------ Provided material

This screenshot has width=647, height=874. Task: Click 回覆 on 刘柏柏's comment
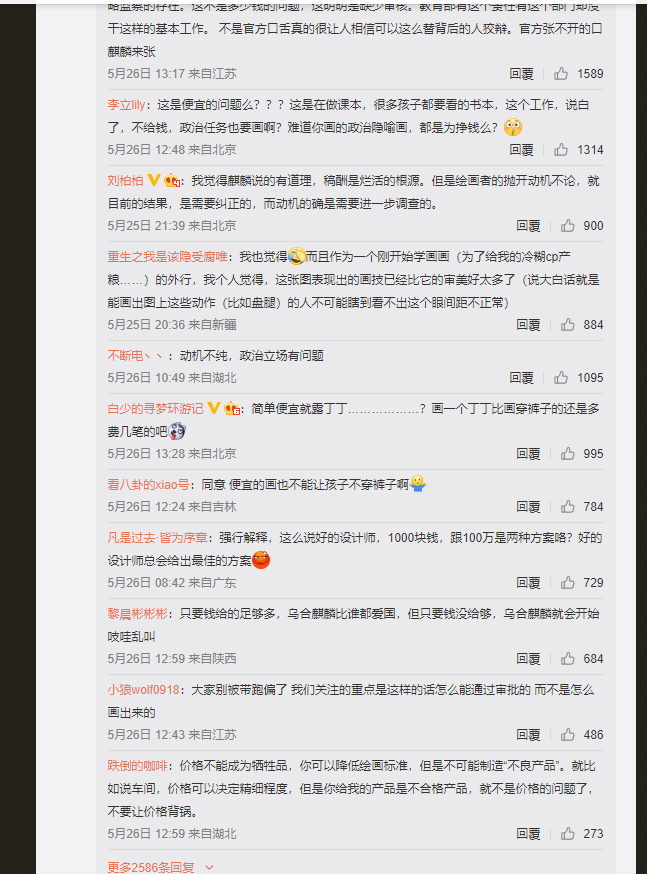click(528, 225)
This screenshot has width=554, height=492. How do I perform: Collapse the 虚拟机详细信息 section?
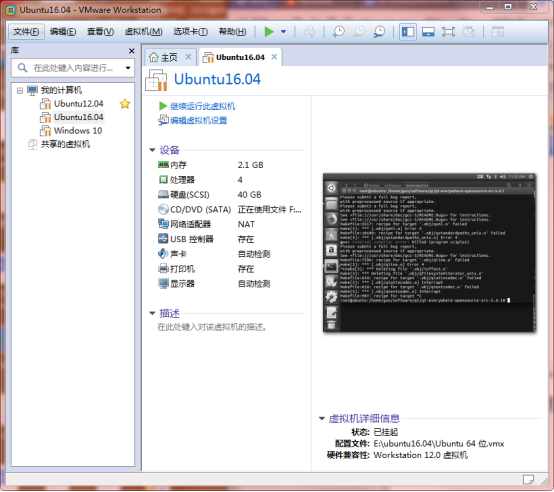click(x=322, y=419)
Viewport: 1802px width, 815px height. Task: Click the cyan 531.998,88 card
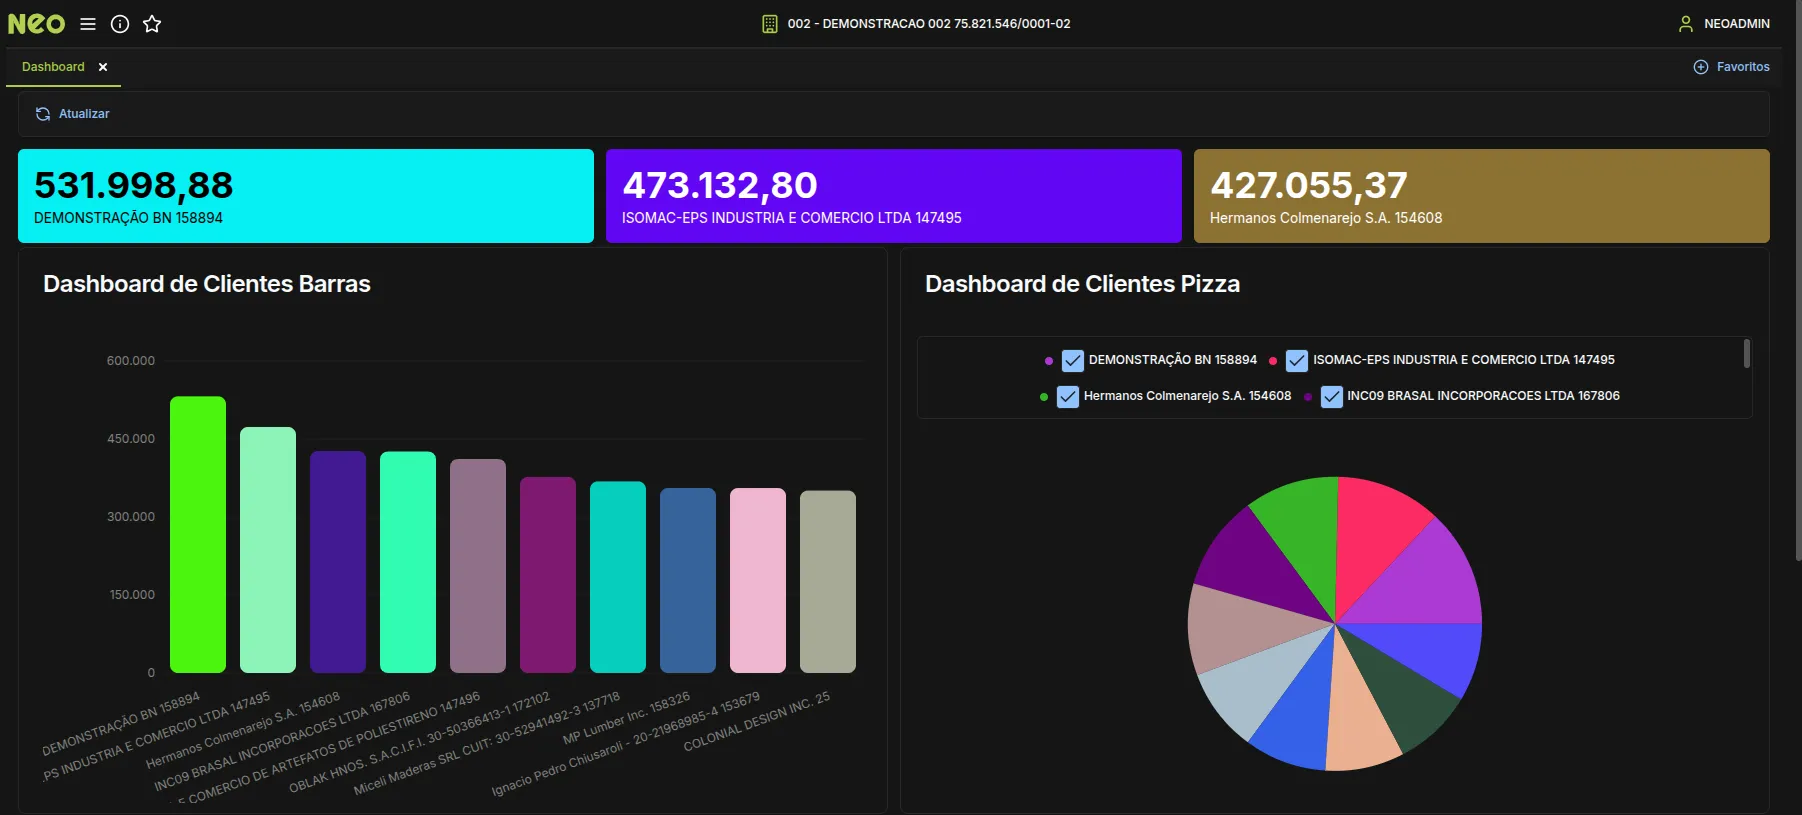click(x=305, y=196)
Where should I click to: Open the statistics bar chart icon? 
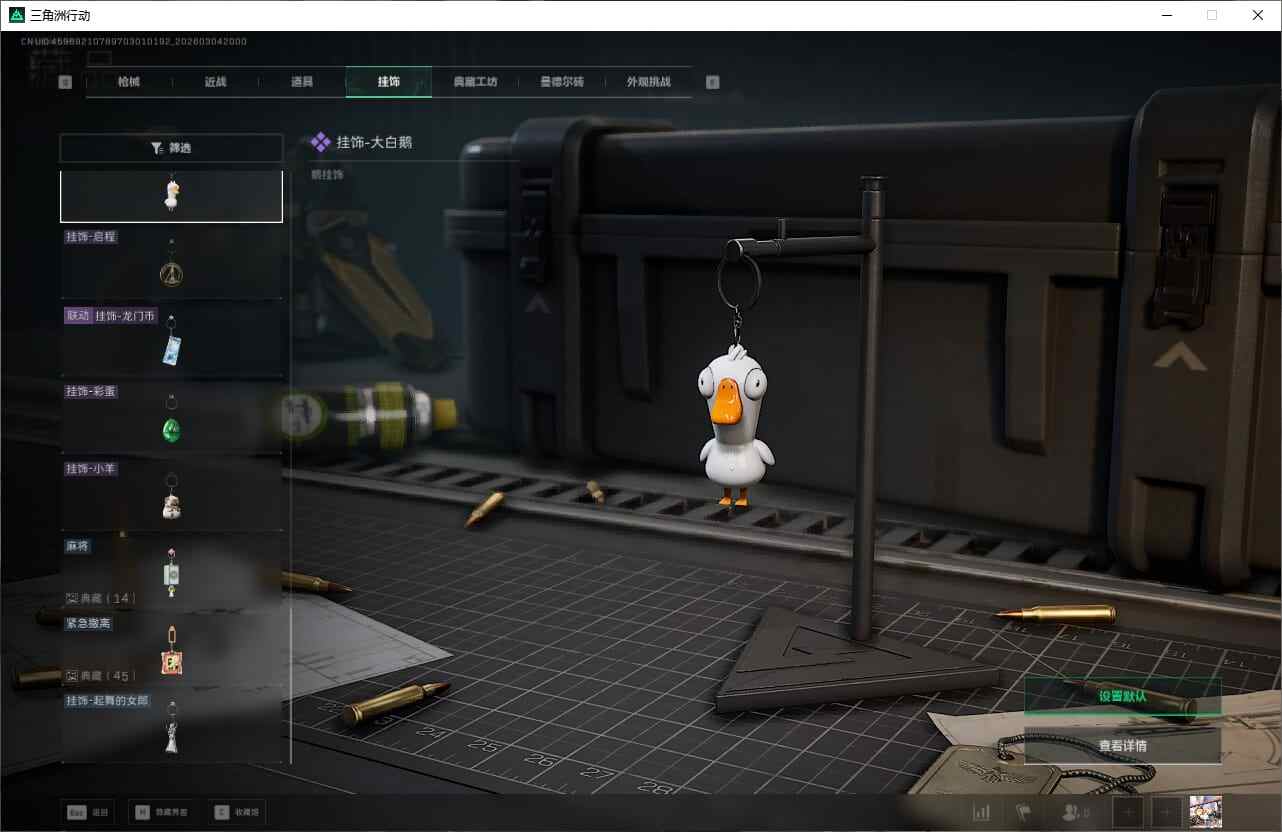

------------

Convert the lines above into a JSON list of strings, one string for each line, leaving out blank lines and the pictures.

[
  "This screenshot has width=647, height=874. Task: Click 回覆 on 刘柏柏's comment",
  "click(528, 225)",
  "This screenshot has width=554, height=492. How do I perform: Collapse the 虚拟机详细信息 section?",
  "click(x=322, y=419)",
  "Viewport: 1802px width, 815px height. Task: Click the cyan 531.998,88 card",
  "click(x=305, y=196)",
  "Where should I click to: Open the statistics bar chart icon? "
]